How long this will last is anyone’s guess. I’ve covered this business to know that winning streaks end, especially in a cyclical industry. It wasn’t so long ago that WPP ruled the holdco universe with Sir Martin Sorrell at the helm, or Carat’s winning streak before that under David Verklin. And with all the consolidation happening around Publicis, the power balance could easily change.

But media analyst Brian Wieser noted that Publicis’ success might be more like a “one way flywheel,” as he put it. 

“Agencies have been cyclical — winning followed by losing and everyone, more or less, grows at the same rate over multi-year periods of time,” said Wieser. “But there’s an element of escape velocity at play here for Publicis, not least because they’re the only ones who have invested as consistently and aggressively in what they’re doing and operated and organized the way they’ve organized.” 

Color by numbers

Data is considered by many to be the most important factor in crafting marketing efforts that will find the right audience or seek out new audiences, or even uncover new behaviors.
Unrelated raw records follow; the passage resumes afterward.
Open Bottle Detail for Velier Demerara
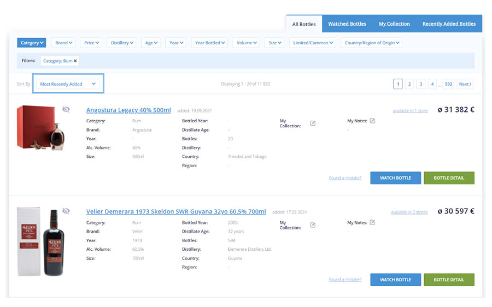 click(x=449, y=280)
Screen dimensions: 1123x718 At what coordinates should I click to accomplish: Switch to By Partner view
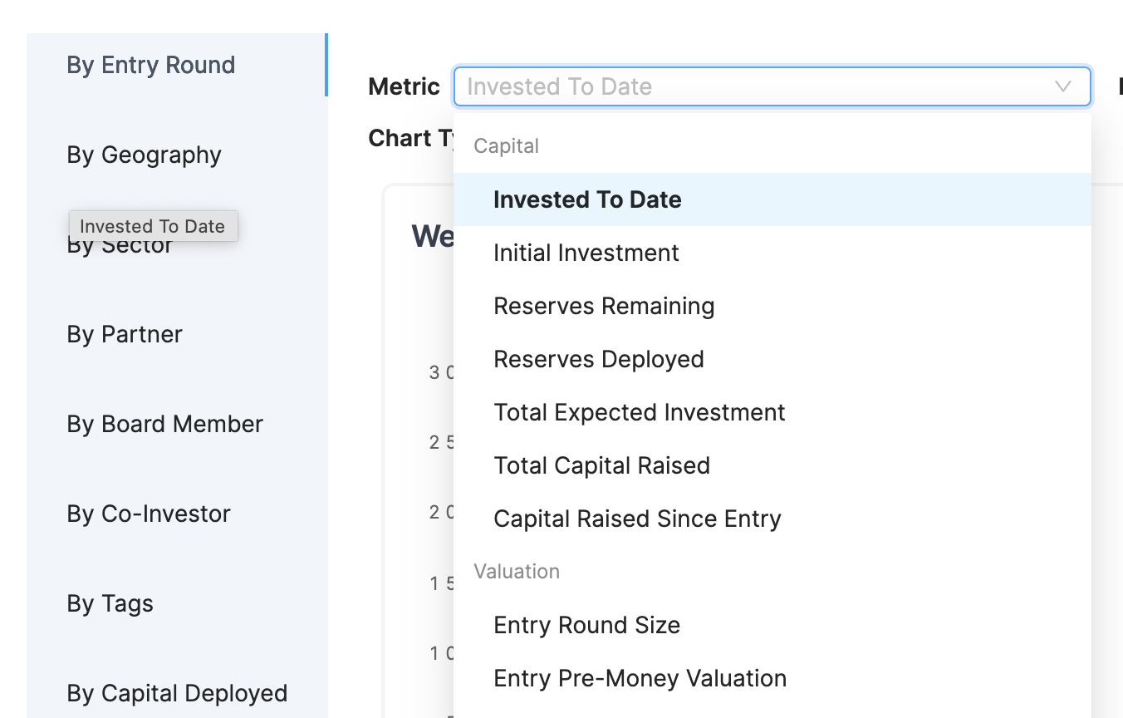[x=125, y=334]
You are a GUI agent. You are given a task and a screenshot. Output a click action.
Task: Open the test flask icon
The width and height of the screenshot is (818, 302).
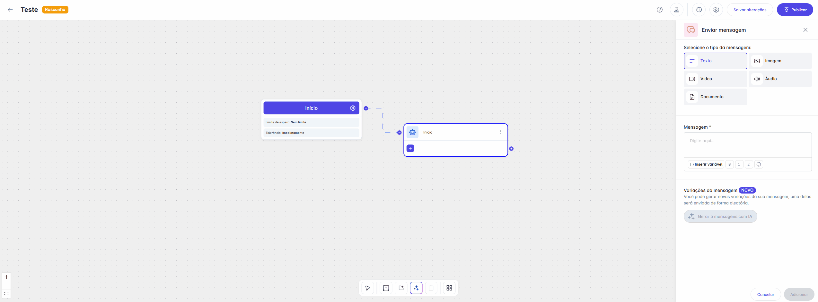pos(676,10)
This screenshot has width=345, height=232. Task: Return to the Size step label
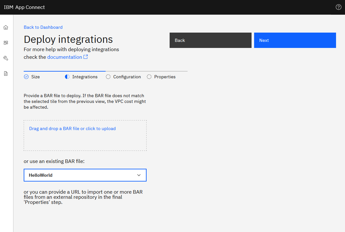[x=36, y=77]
But the unsettling truth, according to research from mar-tech platform Adverity, is that marketers believe nearly half of data is either inaccurate. Adverity found this in a survey of 200 CMOs across the US, UK, Germany, Austria, and Switzerland. Some findings: 

  • 43% of CMOs believe less than half of their marketing data can be trusted;
  • When asked what would most improve marketing performance, CMOs cited improving data quality (30%), well ahead of automating data workflows (22%) and improving data democratization (21%);
  • Areas where CMOs believe the most progress is needed to address data quality issues: data completeness (31%), data consistency (26%) and data uniqueness (16%).

Takeoff & landing

  • New WPP CEO Cindy Rose wasted no time installing new leadership in her first week (see below for some of her comments at a Town Hall). She named Ogilvy Group global CEO Devika Bulchandani the holdco’s new COO, and replaced her at Ogilvy with Laurent Ezekiel, who also is executive sponsor (whatever that means) of Open X, the group dedicated to Coca-Cola. Replacing Ezekiel, who most recently was CEO of Open X, is Floriane Tripolino, who has been leading the Nestlé business. 
  • Empower Media acquired Ocean Media to form Empower Ocean Media Group, which together count some $1.5 billion in media spend for clients including PetSmart, BetMGM and Rakuten, among others. 
  • Dept won Digital AOR duties for Lufthansa Group’s loyalty program Miles & More, an extension of the agency’s relationship with Lufthansa Group.
  • Keen Decision Systems launched the Keen Planning Module, a standalone media planning module for agencies to forecast outcomes, optimize investment strategies, and recommend media plans, without needing brand data.
  • Personnel moves: Mediaplus hired media agency veteran Alan Schanzer as its first COO for North America, coming from Amazon … Innocean USA named Leslie Barrett its first-ever president, coming over from Goodby Silverstein & Partners, where she was president/partner … Dentsu named Katja Anette Brandt CEO of Dentsu Germany, and media practice lead for Central Europe, coming over from Mindshare where she was CEO of Germany Austria and Switzerland.

Direct quote

“I’ve been a client, I’ve been a tech partner, I’ve been a member of the board for six years … but it’s super clear to me that what made us successful in the past is not going to necessarily make us successful in the future. We will need to be smarter, faster, bolder, more agile. We’ll need to refocus on our top clients and be really obsessed about making them successful. We’ll need to embrace AI to disrupt ourselves and our competitors if we want to win.” 

—New WPP CEO Cindy Rose, in a company-wide Town Hall address to employees.